##### READING PASSAGE #####

Hi Juliette - I didn't mind both English film versions, and the cameo in LXG was great fun.

As a classicist, I think there is much in Dorian Gray for you to explore, particularly the parallels with the tale of Echo and Narcissus as Ben has outlined.

Kind Regards
H

Alberti's Window said...

Brilliant setup and comparison between Dorian's character and the many versions of the text, Ben. I had no idea that so many Dorians existed.

It's interesting to consider how the mirror in the story allows Dorian to see the effects of age and sin. One could argue that "Dorian 2011" would be the best "mirror" for a reader, since it is both uncensored ("sin") and more historically true to Wilde's original text ("age").

Benjamin (Ben) said...

Thanks everyone for the generous remarks! It's such a pleasure to be a contributor to 3PP, having long admired it as a reader and art history fan.

M: Perhaps! And if you want a more contemporary and "uncensored" DG, take a look at Will Self's novel (which is set in Thatcher's Britain, I think). The mirror motif certainly goes in a number of different directions. There's the aesthetic theories angle (i.e. mimesis, reader response theory, and in his preface Wilde also relates the mirror to both realism and romanticism); and then there are those fairly traditional associations that the mirror has with vanity, narcissism, truth, and so forth. Of course, the mirror would also take us back to Narcissus and Echo (Sibyl VANE!).

Dorian 2011 certainly appeals strongly to the scholar and bibliophile in me. The introductions, notes and images generated a number of thoughts and ideas that I didn't have time to pursue in this review.

Anonymous said...

My last name is Gray and I live in Colorado. My great grandad died when I was about 14. His brother was John Gray, a poet and close friend of Oscar Wilde and the man who Oscar Wilde built the character "Dorian" around. Check out the book "The Man Who Was Dorian Gray"

##### DATA PROVIDED #####

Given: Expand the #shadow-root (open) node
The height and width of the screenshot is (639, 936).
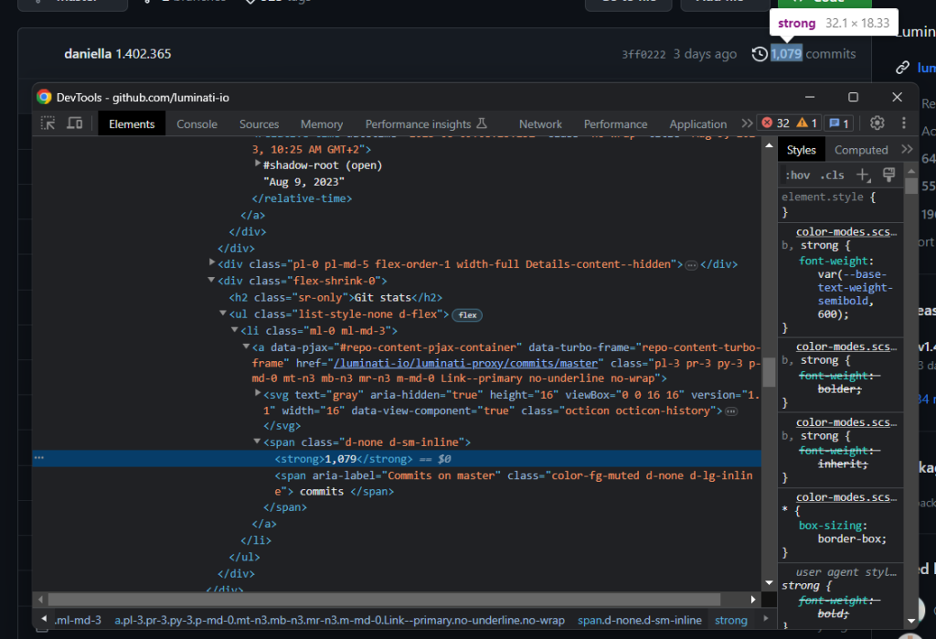Looking at the screenshot, I should (259, 165).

#####

▶ **TASK LIST**
1: In the Dorian Gray discussion, rewrite the passage starting at "Kind Regards" and ending at "Benjamin (Ben) said...", putting "looking glass" wherever "mirror" appears.
2: According to the Dorian Gray discussion, who was John Gray?

▶ **ANSWERS TO EACH TASK**
1:
Kind Regards
H

Alberti's Window said...

Brilliant setup and comparison between Dorian's character and the many versions of the text, Ben. I had no idea that so many Dorians existed.

It's interesting to consider how the looking glass in the story allows Dorian to see the effects of age and sin. One could argue that "Dorian 2011" would be the best "looking glass" for a reader, since it is both uncensored ("sin") and more historically true to Wilde's original text ("age").

Benjamin (Ben) said...

2: He was a poet and close friend of Oscar Wilde, and the man around whom Wilde built the character "Dorian."